The 300-year-old sum itself was of no consequence – what was at stake in 1949 was who, or rather what, had been doing the thinking. Back then, the Manchester University computer team had been building a computing machine. During the summer, the world-changing implications of what they were doing broke out of the lab. Here’s an extract from The Times of 11 June 1949:
THE MECHANICAL BRAIN
ANSWER FOUND TO 300 YEAR-OLD SUM
Experiments which have been in progress in this country and the United States since the end of the war to produce an efficient mechanical “brain” have been successfully completed at Manchester University, where a workable “brain” has been evolved. …The Manchester “mechanical mind” was built by Professor F.C. Williams, of the Department of Electro-Technics, and is now in the hands of two university mathematicians, Professor M.H.A. Newman and Mr. A. [M.] Turing. It has just completed, in a matter of weeks, a problem … which was started in the seventeenth century and is only just being completed by human calculation….
So what was so alarming about this boring arithmetic? Read on…
Mr. Turing said yesterday:
“This is only a foretaste of what is to come, and only the shadow of what is going to be. We have to have some experience with the machine before we really know its capabilities. It may take years before we settle down to the new possibilities, but I do not see why it should not enter any one of the fields normally covered by the human intellect, and eventually compete on equal terms.”

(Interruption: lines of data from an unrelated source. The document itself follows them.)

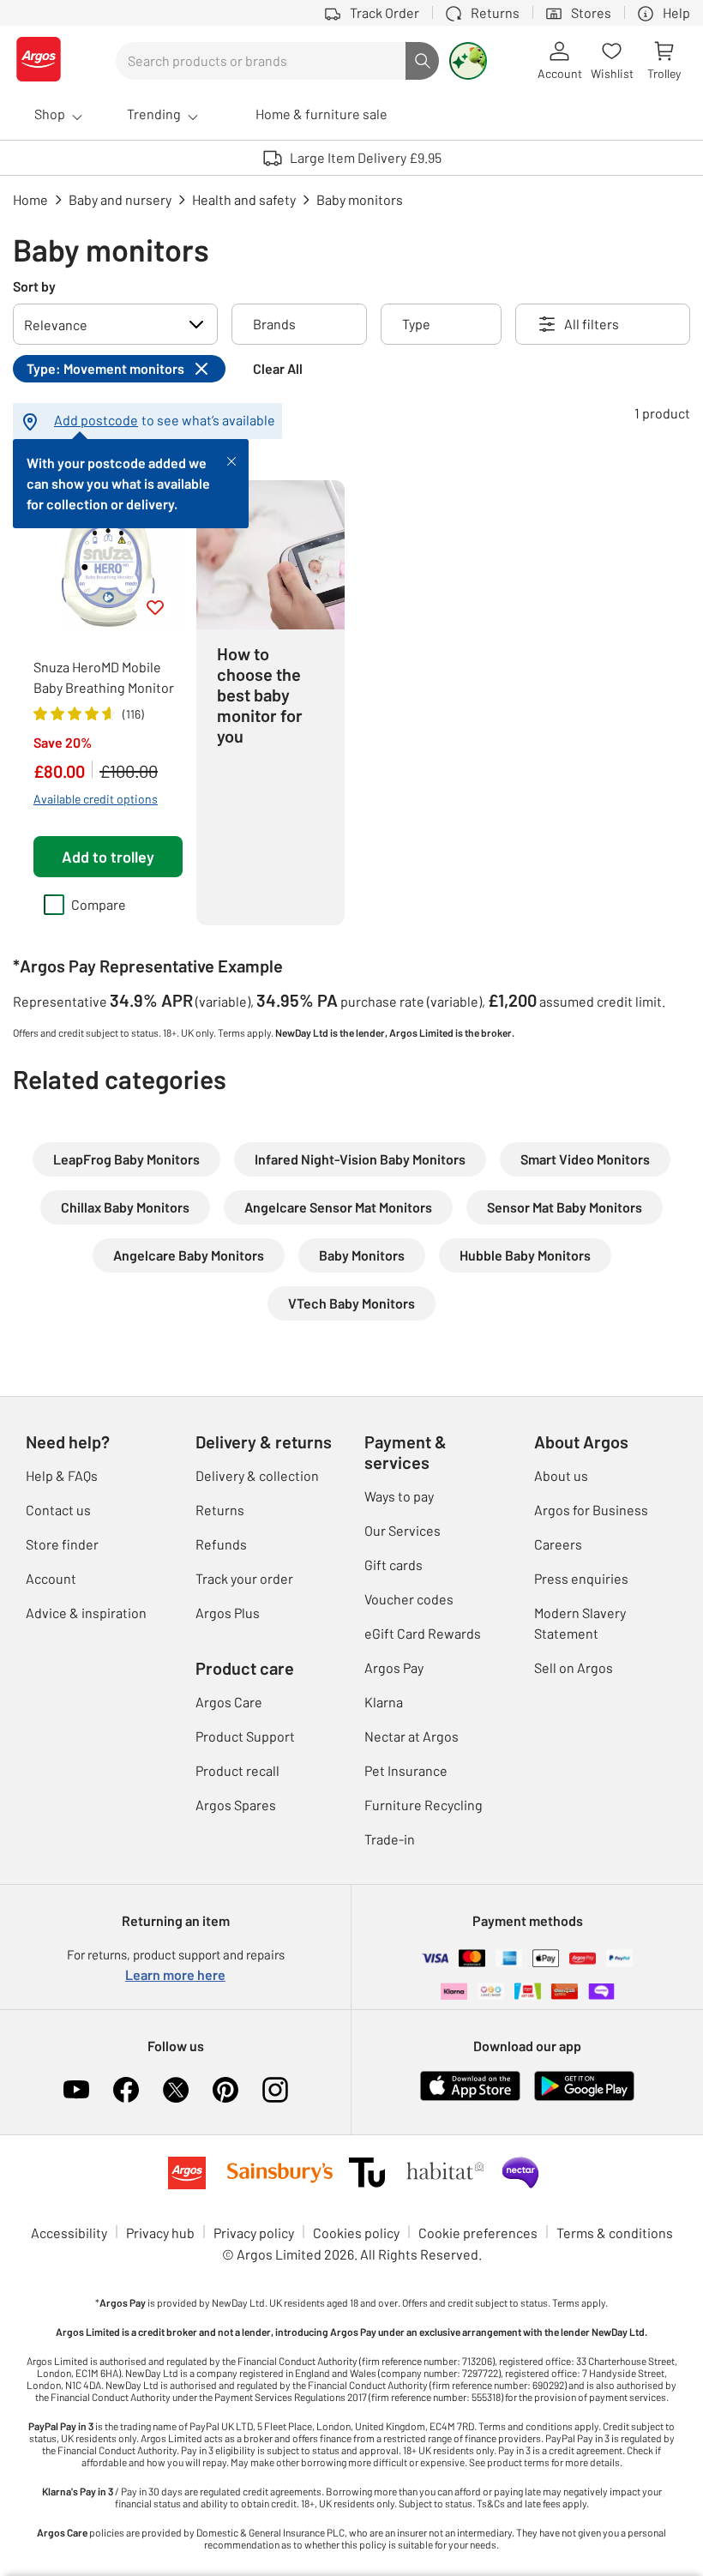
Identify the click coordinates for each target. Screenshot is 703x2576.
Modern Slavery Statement (580, 1622)
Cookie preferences (478, 2232)
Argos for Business (591, 1510)
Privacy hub (160, 2232)
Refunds (221, 1544)
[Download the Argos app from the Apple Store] (470, 2097)
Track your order (244, 1578)
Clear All (278, 368)
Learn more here (175, 1974)
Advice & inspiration (86, 1612)
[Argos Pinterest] (225, 2089)
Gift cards (393, 1564)
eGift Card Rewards (422, 1633)
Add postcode (96, 420)
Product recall (237, 1770)
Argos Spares (235, 1805)
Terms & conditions (614, 2232)
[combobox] (261, 61)
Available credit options (95, 798)
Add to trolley (108, 856)
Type (416, 324)
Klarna (383, 1702)
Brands (274, 324)
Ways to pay (399, 1496)
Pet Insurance (406, 1770)
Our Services (402, 1530)
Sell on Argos (573, 1667)
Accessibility (69, 2232)
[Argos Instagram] (275, 2089)
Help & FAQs (62, 1475)
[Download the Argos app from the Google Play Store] (584, 2097)
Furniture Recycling (423, 1805)
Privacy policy (253, 2232)
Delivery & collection (257, 1475)
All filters (591, 324)
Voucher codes (409, 1599)
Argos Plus (227, 1612)
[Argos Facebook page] (126, 2089)
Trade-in (389, 1839)
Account (51, 1578)
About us (561, 1475)
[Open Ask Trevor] (468, 61)
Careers (558, 1544)
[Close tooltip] (231, 459)
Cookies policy (356, 2232)
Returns (219, 1510)
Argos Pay (394, 1667)
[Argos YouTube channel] (76, 2089)
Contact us (58, 1510)
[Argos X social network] (175, 2089)
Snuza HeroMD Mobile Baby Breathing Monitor (103, 677)
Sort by (34, 286)
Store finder (62, 1544)
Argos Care (228, 1702)
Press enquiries (581, 1578)
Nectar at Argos (411, 1736)
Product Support (245, 1736)
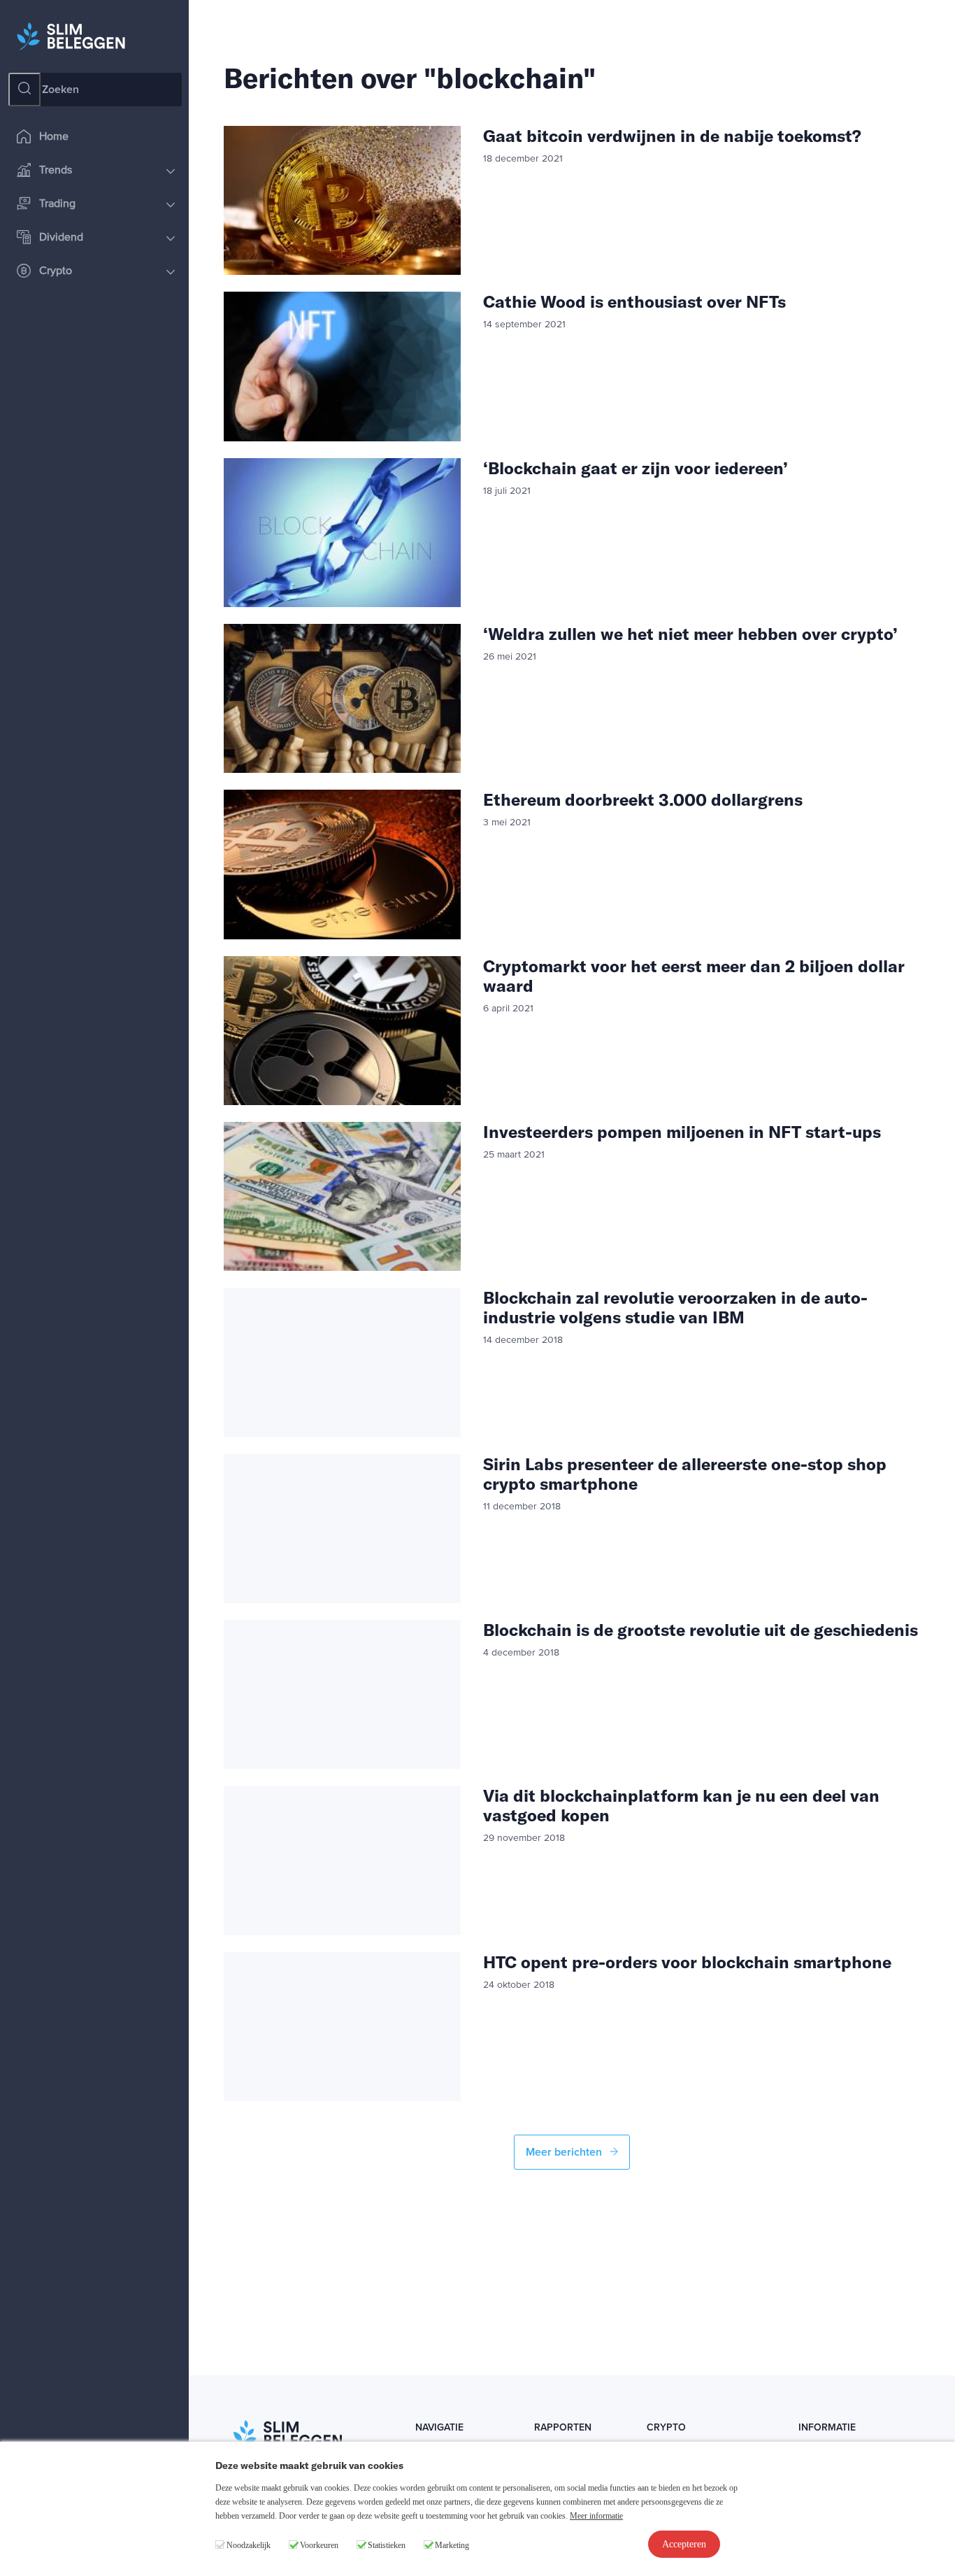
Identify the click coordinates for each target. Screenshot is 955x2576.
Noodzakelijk (249, 2545)
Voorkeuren (319, 2545)
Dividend (61, 237)
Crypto (55, 271)
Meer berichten (565, 2152)
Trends (55, 170)
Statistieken (386, 2545)
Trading (57, 204)
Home (54, 137)
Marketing (452, 2545)
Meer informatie (596, 2516)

An artificial intelligence scare was out in the open. Over the next few weeks, the pages of The Times were graced with correspondence, on the one hand, explaining how dull the 300-year-old sum actually was, and on the other declaiming with post-Victorian outrage the sanctity of the spirit and the impossibility of inanimate objects having human characteristics. Thus, the seed for the famous Alan Turing ‘imitation game’ paper on thinking machines was sown, and a series of radio broadcasts on the same topic soon followed.

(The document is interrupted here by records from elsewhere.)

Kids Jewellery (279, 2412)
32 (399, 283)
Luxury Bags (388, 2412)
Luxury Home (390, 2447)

Seventy years on, the discussion has partly disappeared beneath the dust on the capacitors of the old Manchester machine. Sure, there are still contests for bots trying out the ‘Turing Test’. But more importantly, the upsurge in technologies using AI has rekindled debate on the proper boundaries for AI research. Whether machines can think or not is a stale question, and the Turing Test is for hobbyists – but in a revised form, the 1949 question is still live to engage with. Ask your bot to ponder the following:
- We have rather feeble governance rules (ethics, regulation, whatever you want to call it) about how AIs learn. In the process a judgment is being made (how to decide whether ‘that’s a cat’ or ‘that’s a terrorist’), a judgment ultimately based on flawed, selective, human ideas about how to form judgments. How do we judge good judging? Are market forces the right approach? Is that unsafe?
- We are creating new forms of trust system. In past centuries we relied on the state, or state-supervised bodies, to look after our money, our title to land, our communications infrastructure. Now we expect the same level of trust from distributed and dematerialised systems which may not be plugged into traditional accountability structures. Is that okay? What new-tech failsafe arrangements do we need?

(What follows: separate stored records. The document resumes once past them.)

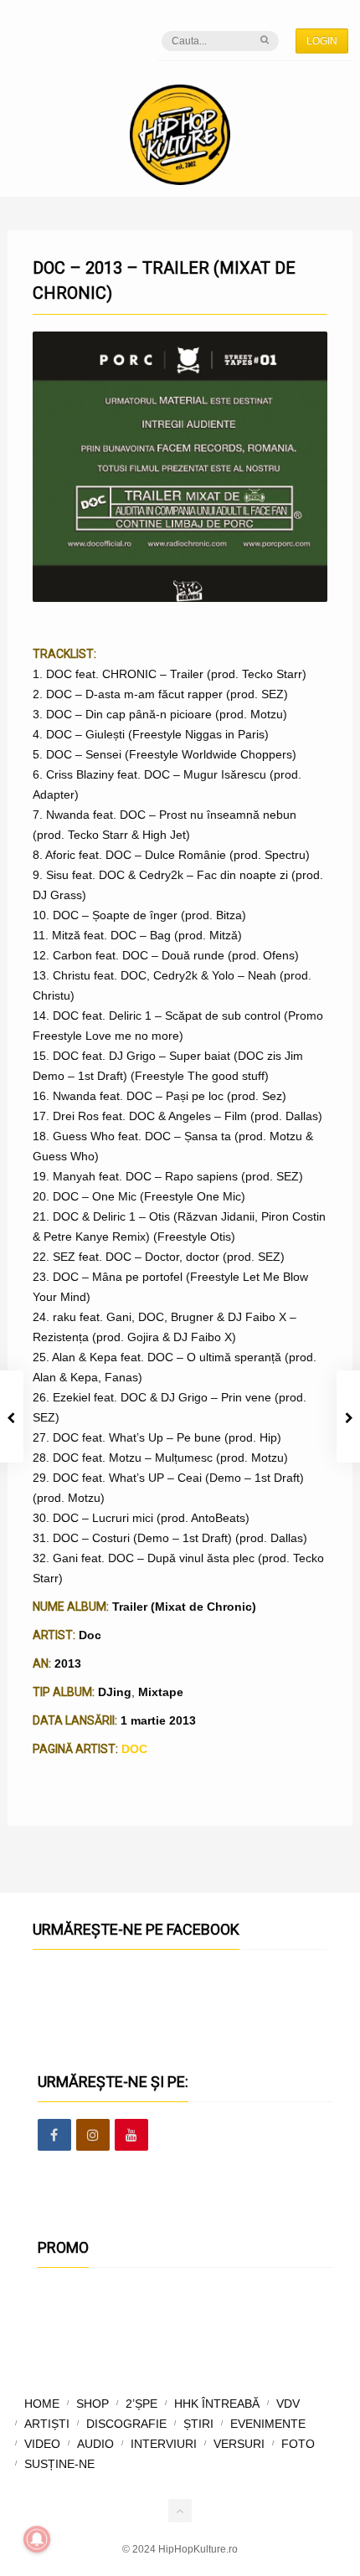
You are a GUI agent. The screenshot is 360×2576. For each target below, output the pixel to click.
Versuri (239, 2443)
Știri (198, 2423)
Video (42, 2443)
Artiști (46, 2423)
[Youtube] (131, 2135)
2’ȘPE (141, 2403)
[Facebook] (54, 2135)
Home (41, 2403)
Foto (298, 2443)
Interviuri (164, 2443)
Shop (92, 2403)
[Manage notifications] (36, 2539)
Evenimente (268, 2423)
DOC (134, 1749)
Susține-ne (59, 2464)
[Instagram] (93, 2135)
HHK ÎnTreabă (217, 2403)
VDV (288, 2403)
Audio (95, 2443)
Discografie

- We delegate control of our digital lives and expose ourselves in cyberspace. To combat this addiction, we rely on complex ‘security’ structures in the form of multiple passwords, forgot-your-password options, captchas, liability rules, operating-system obsolescence and so forth, all of which puts grit into the lubrication of business. Who are we trying to protect against what? What actually works?
- Use of technology in decision-making is now routine. AIs are making choices for us. When is it right, and when is it wrong, to delegate decisions to non-humans? How do we decide?
In 2019, we can pick up work on the 70-year-old problem. It’s not about whether machines can think, but about ‘the fields normally covered by the human intellect’, and whether (and if so how) we should assert control. The Turing Test contestants should have their fun, but the rest of us should stop pretending that the debate closed in the 1950s with the knowledge that robots will not take over the planet. It’s not about robots, it’s about our lives, and how we want to be governed.